Flexible, stretchable electronic skins that mimic natural skin are valuable for motion detection, healthcare, speech recognition, and robotics. This work proposes a low‑cost fabrication strategy for a highly sensitive, stretchable electronic skin that detects dynamic and static pressure, strain, and flexion using a GO‑doped PU nanofiber membrane with a PEDOT coating. The 3‑D porous GO‑doped PU@PEDOT nanofiber substrate provides abundant contact sites, large deformation space, and reversible conductive pathways, enabling multimodal sensing with high sensitivity and a wide range. The sensor shows pressure sensitivity up to 20.6 kPa⁻¹ over 1 Pa–20 kPa, strain sensitivity up to ~550 % with >10,000‑cycle stability, and successfully monitors pulse, expression, voice, and full human motion, indicating wearable health‑monitoring potential.

Abstract

The development of flexible and stretchable electronic skins that can mimic the complex characteristics of natural skin is of great value for applications in human motion detection, healthcare, speech recognition, and robotics.

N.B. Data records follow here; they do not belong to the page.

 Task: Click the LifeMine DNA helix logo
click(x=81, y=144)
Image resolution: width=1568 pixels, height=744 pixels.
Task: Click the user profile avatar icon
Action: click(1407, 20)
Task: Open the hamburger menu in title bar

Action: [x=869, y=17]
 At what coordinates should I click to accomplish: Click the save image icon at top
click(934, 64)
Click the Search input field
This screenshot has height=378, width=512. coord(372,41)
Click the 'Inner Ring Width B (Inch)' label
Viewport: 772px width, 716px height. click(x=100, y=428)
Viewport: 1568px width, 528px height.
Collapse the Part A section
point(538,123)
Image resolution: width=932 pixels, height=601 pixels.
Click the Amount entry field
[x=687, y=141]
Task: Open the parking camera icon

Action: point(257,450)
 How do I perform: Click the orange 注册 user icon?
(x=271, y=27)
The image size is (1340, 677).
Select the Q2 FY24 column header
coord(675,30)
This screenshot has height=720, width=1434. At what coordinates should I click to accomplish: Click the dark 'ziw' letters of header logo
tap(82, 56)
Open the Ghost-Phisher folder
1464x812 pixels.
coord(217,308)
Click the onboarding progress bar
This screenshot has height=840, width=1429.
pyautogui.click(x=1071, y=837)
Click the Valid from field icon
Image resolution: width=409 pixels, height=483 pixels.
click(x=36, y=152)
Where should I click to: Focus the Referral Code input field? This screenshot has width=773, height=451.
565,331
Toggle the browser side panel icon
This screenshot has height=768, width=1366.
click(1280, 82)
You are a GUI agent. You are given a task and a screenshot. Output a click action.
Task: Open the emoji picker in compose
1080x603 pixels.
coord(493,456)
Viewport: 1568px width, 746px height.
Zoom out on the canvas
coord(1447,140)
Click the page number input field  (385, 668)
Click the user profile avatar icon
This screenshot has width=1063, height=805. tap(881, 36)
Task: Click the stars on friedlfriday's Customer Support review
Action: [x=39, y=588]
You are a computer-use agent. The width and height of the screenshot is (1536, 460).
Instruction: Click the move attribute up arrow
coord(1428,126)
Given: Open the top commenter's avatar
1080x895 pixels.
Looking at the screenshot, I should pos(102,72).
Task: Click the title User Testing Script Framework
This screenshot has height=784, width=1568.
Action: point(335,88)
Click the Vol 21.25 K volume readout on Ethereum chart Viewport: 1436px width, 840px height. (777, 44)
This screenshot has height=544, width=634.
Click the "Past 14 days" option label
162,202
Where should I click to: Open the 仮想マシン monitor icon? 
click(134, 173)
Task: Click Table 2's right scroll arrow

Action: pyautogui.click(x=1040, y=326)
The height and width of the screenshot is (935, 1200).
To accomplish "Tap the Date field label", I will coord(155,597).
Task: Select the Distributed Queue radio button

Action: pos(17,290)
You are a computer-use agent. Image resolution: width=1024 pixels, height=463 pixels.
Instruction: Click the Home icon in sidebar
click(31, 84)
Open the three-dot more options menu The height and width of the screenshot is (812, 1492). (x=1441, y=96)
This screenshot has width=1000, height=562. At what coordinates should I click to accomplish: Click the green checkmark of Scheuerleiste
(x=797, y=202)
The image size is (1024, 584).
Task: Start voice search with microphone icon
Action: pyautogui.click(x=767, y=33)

In this work, we propose an efficient and low-cost fabrication strategy to construct a highly sensitive and stretchable electronic skin that enables the detection of dynamic and static pressure, strain, and flexion based on an elastic graphene oxide (GO)-doped polyurethane (PU) nanofiber membrane with an ultrathin conductive poly(3,4-ethylenedioxythiophene) (PEDOT) coating layer. The three-dimensional porous elastic GO-doped PU@PEDOT composite nanofibrous substrate and the continuous self-assembled conductive pathway in the nanofiber-based electronic skin offer more contact sites, a larger deformation space, and a reversible capacity for pressure and strain sensing, which provide multimodal mechanical sensing capabilities with high sensitivity and a wide sensing range. The nanofiber-based electronic skin sensor demonstrates a high pressure sensitivity (up to 20.6 kPa–1), a broad sensing range (1 Pa to 20 kPa), excellent cycling stability and repeatability (over 10,000 cycles), and a high strain sensitivity over a wide range (up to approximately 550%). We confirmed the applicability of the nanofiber-based electronic skin to pulse monitoring, expression, voice recognition, and the full range of human motion, demonstrating its potential use in wearable human-health monitoring systems.